> GIVEN RECORDS:
┌────────

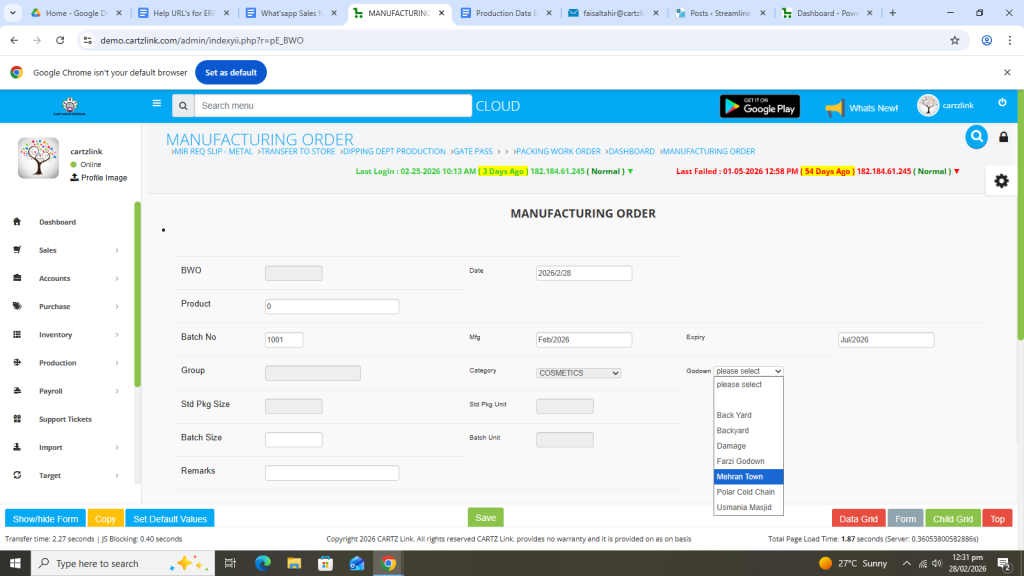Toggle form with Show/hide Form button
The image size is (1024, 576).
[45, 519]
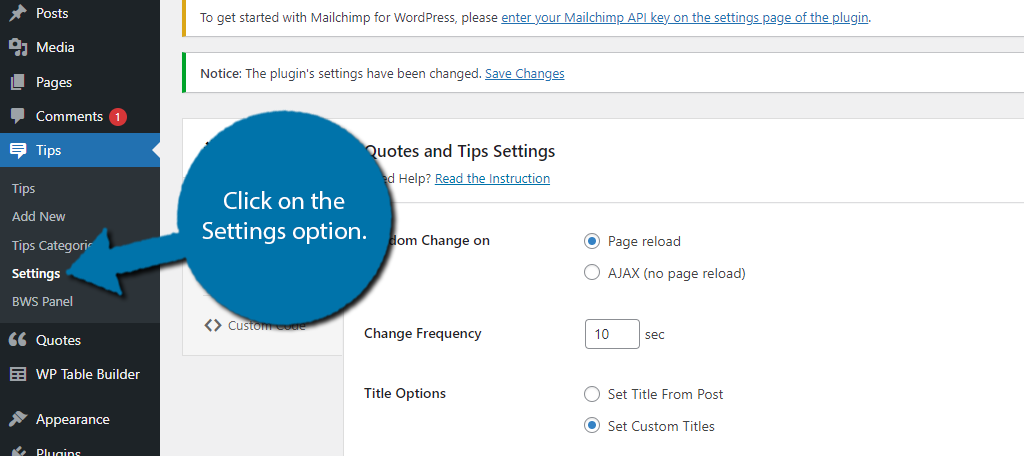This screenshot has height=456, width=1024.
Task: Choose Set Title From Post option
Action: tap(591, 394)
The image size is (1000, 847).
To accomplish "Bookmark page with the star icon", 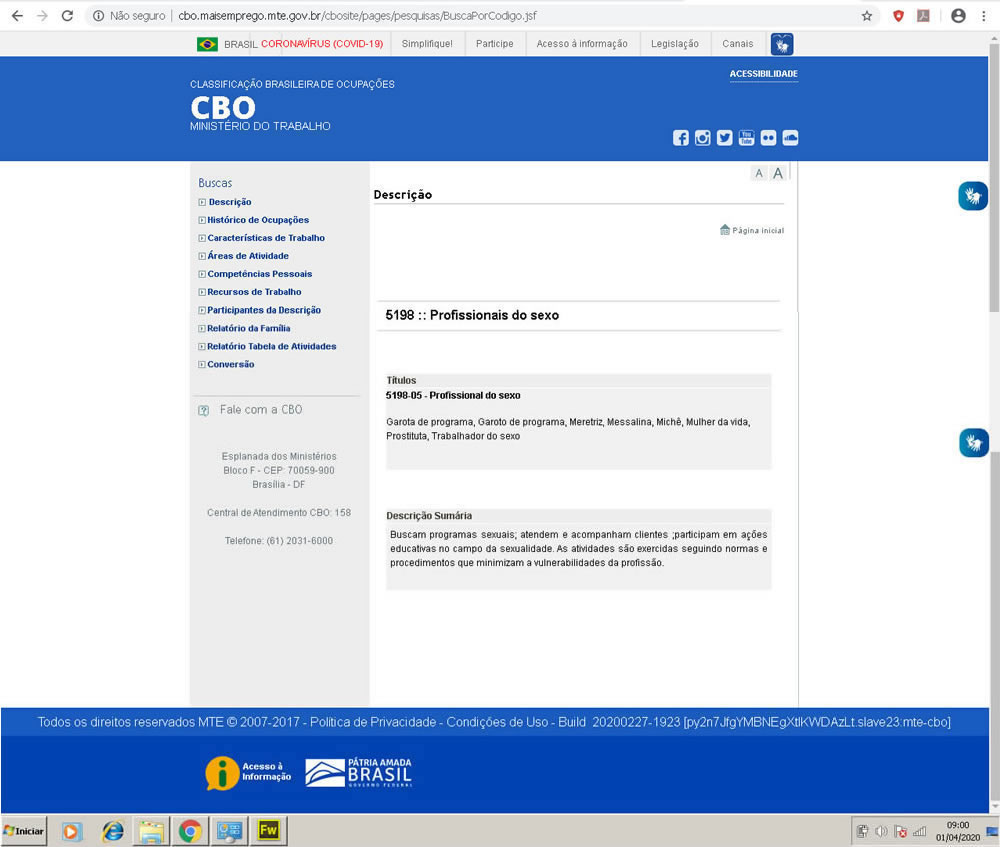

└────────

> TASK ITEM: Copy only this, please: the line with "The image size is (1000, 847)." and every line after it through the end of the data, with no pictures.

> FINISHED EXERCISE:
The image size is (1000, 847).
To accomplish "Bookmark page with the star icon", 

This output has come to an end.